The platform uses a columnar storage model that enables much faster data browsing, as well as a tree architecture model that makes querying and aggregating results significantly easier and more efficient. Additionally, BigQuery is serverless and designed to be highly scalable thanks to its fast deployment cycle and on-demand pricing.
Data in BigQuery is automatically encrypted at rest or in transit.
Google BigQuery Data Warehouse Architecture
BigQuery is based on Dremel technology. Dremel has been a tool at Google for about 10 years.
Dremel: It dynamically allocates sockets to queries as needed and distributes them among multiple users querying at the same time. A single user can have thousands of sockets to run their queries. It takes more than a lot of hardware to keep your queries running fast. BigQuery requests are powered by the Dremel query engine.
Colossus: BigQuery relies on Colossus, Google's latest generation distributed file system. Every Google datacenter has its own Colossus cluster, and each Colossus cluster has enough disks to give every BigQuery user thousands of private disks at once. Colossus also handles replication, recovery (when disks fail), and distributed management.

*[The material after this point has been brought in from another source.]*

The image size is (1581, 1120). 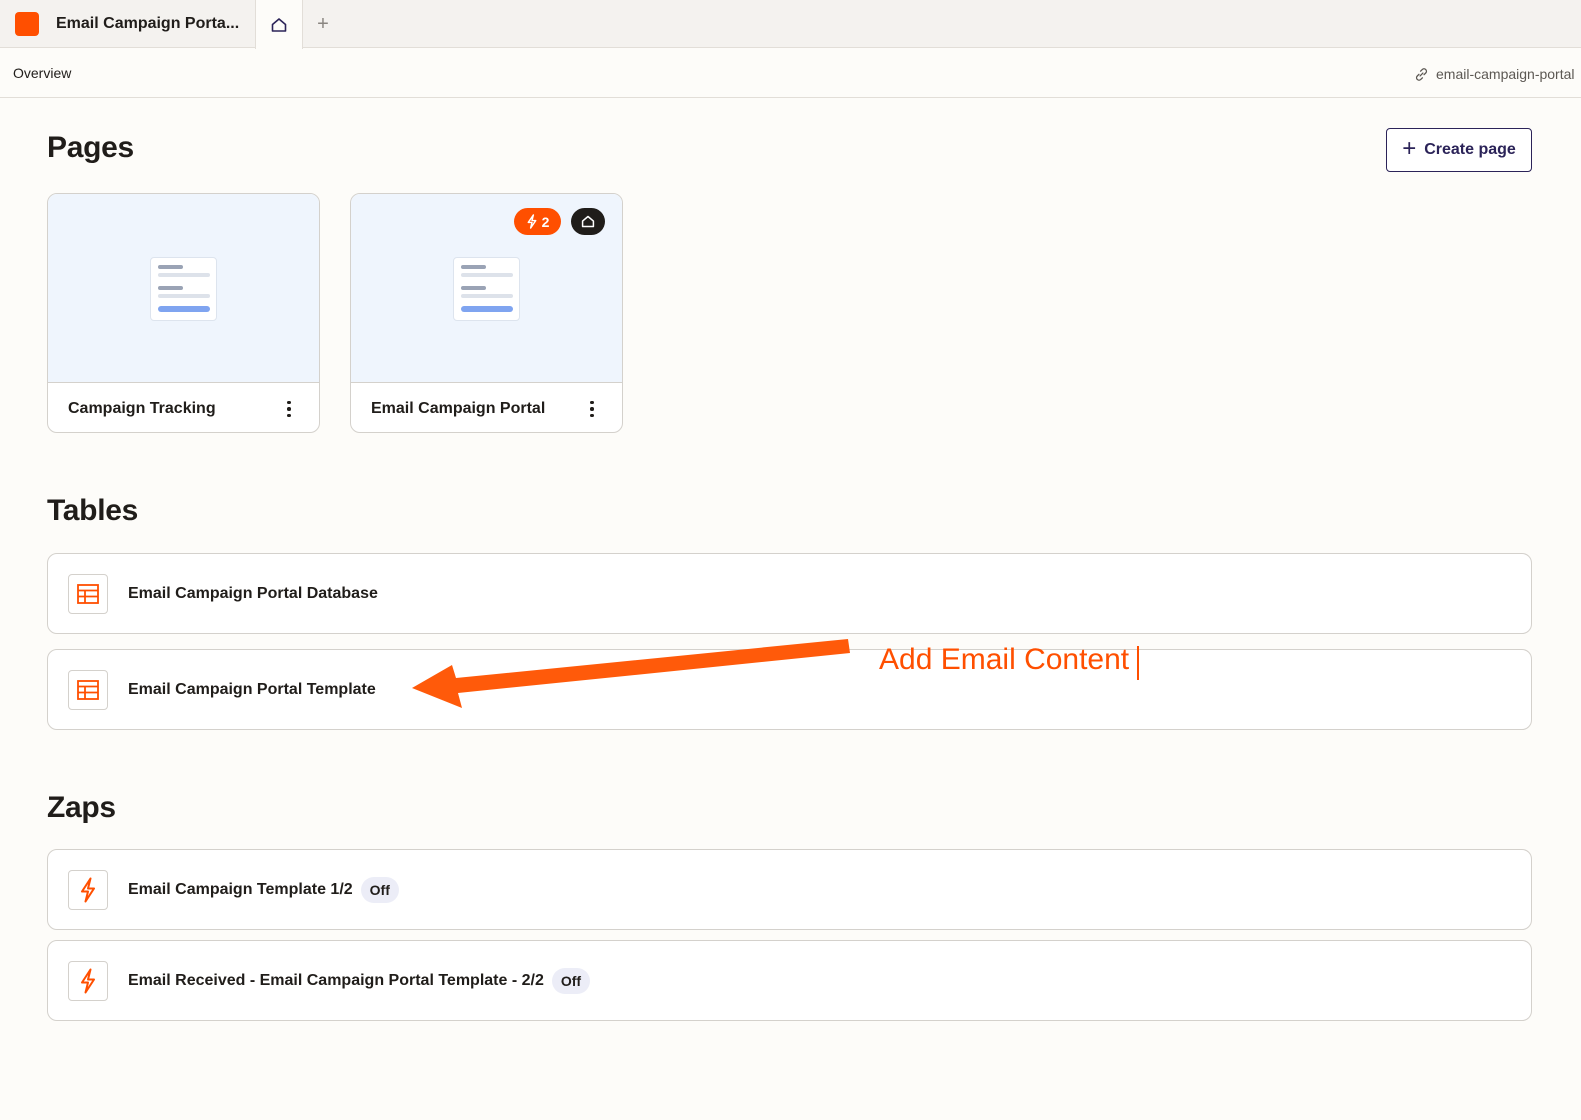 What do you see at coordinates (546, 222) in the screenshot?
I see `zap-count: 2` at bounding box center [546, 222].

Jupiter Network: It is the internal data center network that allows BigQuery to separate storage and computation.
Google BigQuery Setup
Thanks to the platform's expanded data capabilities – built to manage large query petabyte-scale analytics – it also means it can collect more data from different sources and organize it faster.
Also, combining BigQuery's machine learning capabilities with existing datasets and structures can improve storage design, streamline querying and data scanning, and even lower costs by eliminating redundant structures and optimizing storage for individual organization's usage patterns.

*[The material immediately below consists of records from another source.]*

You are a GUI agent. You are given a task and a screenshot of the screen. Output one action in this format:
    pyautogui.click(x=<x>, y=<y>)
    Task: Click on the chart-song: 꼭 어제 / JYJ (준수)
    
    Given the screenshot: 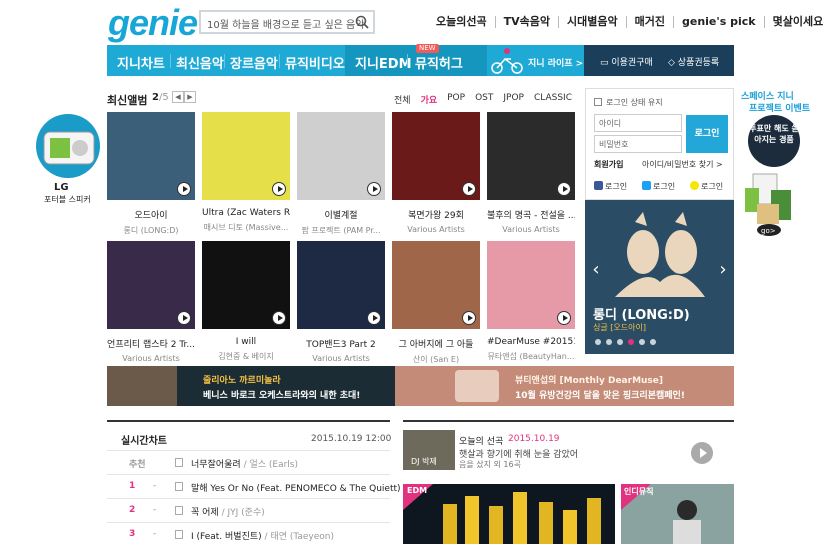 What is the action you would take?
    pyautogui.click(x=228, y=512)
    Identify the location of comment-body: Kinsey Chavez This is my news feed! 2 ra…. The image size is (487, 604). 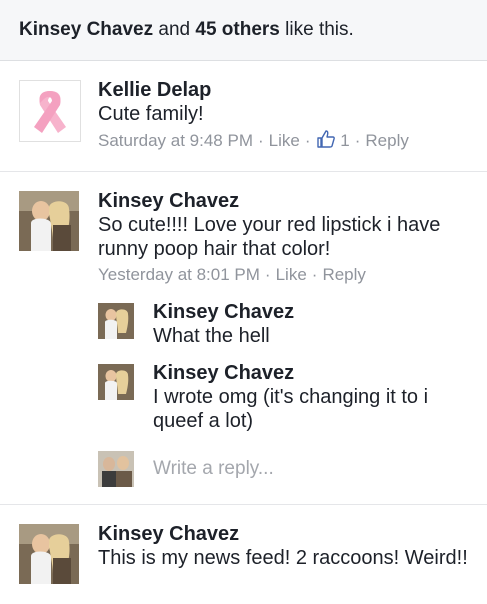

BigQuery is part of Google Cloud Platform and integrates with other GCP services and tools. BigQuery; Cloud Storage can process data stored in other GCP products, including the Cloud SQL relational database service, the Cloud Bigtable NoSQL database, Google Drive, and Google's distributed database Spanner.
You don't have to worry about the size of the storage or how much RAM is required to process your query or the number of processors on your server. The system automatically scales to run your queries and shuts down when complete. Google publishes sample databases for you to practice on.
In the BigQuery datasource setup screen, the project ID and JSON key file are always required. You can get a key file when you create a new service account with Google.
BigQuery 2.0 and later supports either legacy SQL syntax or standard SQL syntax. Redash supports both, but standard SQL is the default. This preference applies at the data source level by toggling the 'use standard SQL' box. Your selection here is passed to BigQuery along with your query text. If some of your queries use legacy SQL and others use standard SQL, you can create two data sources.
If you get a job not found error similar to: Not found: Job : check if your rendering location is correct.
First, set up your Google Cloud Console and sign in. Select or create a project, go to BigQuery from your side menu and create a new dataset. A dataset acts as a 'folder' for your data tables that you want to load.
Under the IAM and admin menu, create a new service account with BigQuery access to manage your data and generate a JSON key to connect BigQuery to Holistics.
Save this JSON file for later. Remember to grant this account sufficient BigQuery role privileges, such as BigQuery Admin permissions.
Save your JSON file from your new service account to connect BigQuery later.
Now, to add a new datasource to Holistics, select BigQuery from the drop-down menu, copy your Google project ID value from your Google console, paste the JSON key, then test and save your BigQuery datasource.
Your BigQuery data warehouse is now connected and ready!
You can now start migrating data to BigQuery for your analytics.